ATI LPN
LPN Pharmacology Assessment A
1. A client with heart failure is being discharged with a prescription for digoxin (Lanoxin). The nurse should include which instruction in the discharge teaching?
- A. Take your pulse before each dose and hold the medication if your pulse is below 60 beats per minute
- B. Increase your fluid intake to at least 3 liters per day
- C. Report any weight loss of more than 2 pounds in a week
- D. Take the medication with meals to avoid gastrointestinal upset
Correct answer: A
Rationale: The correct instruction for a client taking digoxin is to monitor the pulse before each dose and hold the medication if the pulse is below 60 beats per minute. Digoxin can cause bradycardia, so it is crucial to assess the pulse rate before administration to prevent potential complications. Choices B, C, and D are incorrect because increasing fluid intake, reporting weight loss, or taking the medication with meals are not specific instructions related to the safe use of digoxin.
2. A client has a new prescription for rifampin. Which of the following instructions should the nurse include?
- A. Take the medication with food.
- B. Expect red-orange discoloration of body fluids.
- C. Monitor for signs of hyperglycemia.
- D. Avoid consuming dairy products.
Correct answer: B
Rationale: The correct answer is to inform the client to expect red-orange discoloration of body fluids when taking rifampin. Rifampin is known to cause this side effect, which is harmless but can be surprising to patients. It is important for the nurse to educate the client about this expected change to prevent unnecessary concern or alarm. Monitoring for hyperglycemia is not directly related to rifampin, and taking the medication with food or avoiding dairy products are not specific instructions for this medication.

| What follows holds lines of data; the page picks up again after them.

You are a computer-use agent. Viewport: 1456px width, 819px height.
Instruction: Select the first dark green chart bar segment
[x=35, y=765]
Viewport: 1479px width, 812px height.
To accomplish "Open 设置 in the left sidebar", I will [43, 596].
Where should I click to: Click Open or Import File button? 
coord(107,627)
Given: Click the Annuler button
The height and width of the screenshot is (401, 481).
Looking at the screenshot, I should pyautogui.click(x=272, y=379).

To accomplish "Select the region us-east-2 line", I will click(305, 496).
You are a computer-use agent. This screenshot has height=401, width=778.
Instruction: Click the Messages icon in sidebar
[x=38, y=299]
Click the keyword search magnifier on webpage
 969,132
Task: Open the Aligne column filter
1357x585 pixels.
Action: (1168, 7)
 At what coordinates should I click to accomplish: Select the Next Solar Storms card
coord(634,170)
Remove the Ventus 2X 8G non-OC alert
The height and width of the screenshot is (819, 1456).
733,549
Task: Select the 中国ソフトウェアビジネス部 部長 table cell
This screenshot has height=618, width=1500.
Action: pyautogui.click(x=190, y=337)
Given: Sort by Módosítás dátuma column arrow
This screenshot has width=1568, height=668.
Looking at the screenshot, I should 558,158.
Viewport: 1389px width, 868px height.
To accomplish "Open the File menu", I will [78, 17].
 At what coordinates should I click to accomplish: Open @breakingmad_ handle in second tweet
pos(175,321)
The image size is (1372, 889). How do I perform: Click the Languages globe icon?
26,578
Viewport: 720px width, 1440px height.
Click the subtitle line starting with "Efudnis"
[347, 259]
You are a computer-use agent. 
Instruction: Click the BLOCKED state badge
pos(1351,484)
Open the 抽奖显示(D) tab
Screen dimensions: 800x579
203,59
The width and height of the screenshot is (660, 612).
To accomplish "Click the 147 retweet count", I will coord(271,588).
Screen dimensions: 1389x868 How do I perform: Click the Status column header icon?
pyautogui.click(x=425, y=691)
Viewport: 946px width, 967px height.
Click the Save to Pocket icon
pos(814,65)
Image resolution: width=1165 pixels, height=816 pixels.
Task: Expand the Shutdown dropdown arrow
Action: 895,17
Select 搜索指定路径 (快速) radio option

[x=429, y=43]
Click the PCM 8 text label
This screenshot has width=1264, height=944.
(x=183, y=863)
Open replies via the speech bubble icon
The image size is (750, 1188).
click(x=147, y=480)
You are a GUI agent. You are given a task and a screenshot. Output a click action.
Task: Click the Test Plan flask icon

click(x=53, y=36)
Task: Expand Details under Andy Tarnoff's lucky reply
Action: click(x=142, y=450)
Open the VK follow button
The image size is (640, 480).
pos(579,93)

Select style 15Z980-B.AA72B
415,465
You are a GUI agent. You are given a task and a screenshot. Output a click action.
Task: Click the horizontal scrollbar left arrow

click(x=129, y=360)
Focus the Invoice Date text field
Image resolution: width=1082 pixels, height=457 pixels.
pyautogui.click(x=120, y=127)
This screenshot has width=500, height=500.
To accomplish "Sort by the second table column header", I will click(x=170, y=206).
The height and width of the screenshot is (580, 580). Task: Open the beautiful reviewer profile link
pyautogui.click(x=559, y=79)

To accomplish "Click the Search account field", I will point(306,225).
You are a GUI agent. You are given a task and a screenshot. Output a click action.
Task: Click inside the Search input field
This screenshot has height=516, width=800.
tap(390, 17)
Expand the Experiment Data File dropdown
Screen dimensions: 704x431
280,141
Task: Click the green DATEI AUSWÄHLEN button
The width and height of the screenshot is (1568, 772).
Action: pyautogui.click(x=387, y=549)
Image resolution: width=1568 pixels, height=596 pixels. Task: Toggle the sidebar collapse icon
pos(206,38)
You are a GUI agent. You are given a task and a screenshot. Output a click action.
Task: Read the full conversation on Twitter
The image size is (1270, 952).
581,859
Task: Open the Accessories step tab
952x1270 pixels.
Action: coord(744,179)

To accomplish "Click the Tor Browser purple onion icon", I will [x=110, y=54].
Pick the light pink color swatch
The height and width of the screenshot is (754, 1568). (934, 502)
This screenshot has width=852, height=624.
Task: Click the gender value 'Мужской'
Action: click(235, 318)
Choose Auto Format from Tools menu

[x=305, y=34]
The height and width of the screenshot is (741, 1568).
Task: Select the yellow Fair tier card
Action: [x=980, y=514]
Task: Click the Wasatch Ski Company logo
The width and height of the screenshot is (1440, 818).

3. The LPN/LVN is assisting in the care of a client with chronic heart failure who is receiving furosemide (Lasix). Which instruction should the nurse reinforce with the client?
- A. Limit your fluid intake to avoid fluid overload.
- B. Increase your potassium intake by eating bananas and oranges.
- C. Weigh yourself once a week to monitor for fluid retention.
- D. Take the medication at night to avoid frequent urination during the day.
Correct answer: B
Rationale: The correct instruction for the nurse to reinforce with the client is to increase potassium intake by eating bananas and oranges. Furosemide can lead to potassium loss, potentially causing hypokalemia. By increasing potassium intake through diet, the client can help prevent this electrolyte imbalance and maintain overall health. Choices A, C, and D are incorrect. Limiting fluid intake is not the appropriate instruction, as furosemide is a diuretic that already helps in fluid management. Weighing once a week is not as crucial as monitoring potassium levels, and taking the medication at night does not impact potassium levels.
4. The healthcare provider has reinforced dietary instructions to a client with coronary artery disease. Which statement by the client indicates an understanding of the dietary instructions?
- A. I should substitute eggs and milk for meat.
- B. I will eliminate all cholesterol and fat from my diet.
- C. I should routinely use polyunsaturated oils in my diet.
- D. I need to consider becoming a strict vegetarian.
Correct answer: C
Rationale: The correct answer is C. Using polyunsaturated oils, such as vegetable oils, can help manage cholesterol levels and reduce the risk of heart disease. This dietary change is beneficial for individuals with coronary artery disease as it promotes heart health by improving cholesterol profiles. Substituting eggs and milk for meat (Choice A) may not address the overall dietary needs for managing the condition. Completely eliminating all cholesterol and fat from the diet (Choice B) is not necessary as the body needs some healthy fats. Considering becoming a strict vegetarian (Choice D) is a personal choice and may not necessarily be required to manage coronary artery disease.
5. A client has a new prescription for metoprolol. Which of the following instructions should the nurse include?
- A. Monitor your blood pressure daily.
- B. Take the medication with food.
- C. Increase your intake of potassium-rich foods.
- D. Avoid consuming grapefruit juice.
Correct answer: A
Rationale: The correct answer is A, 'Monitor your blood pressure daily.' When a client is prescribed metoprolol, it is important to monitor blood pressure daily because the medication can cause hypotension, leading to low blood pressure. Regular monitoring allows for the early detection of any potential issues and adjustment of treatment if necessary. Choices B, C, and D are incorrect. Taking metoprolol with food is not necessary, increasing potassium-rich foods is not directly related to metoprolol therapy, and avoiding grapefruit juice is more relevant for certain other medications that interact with grapefruit.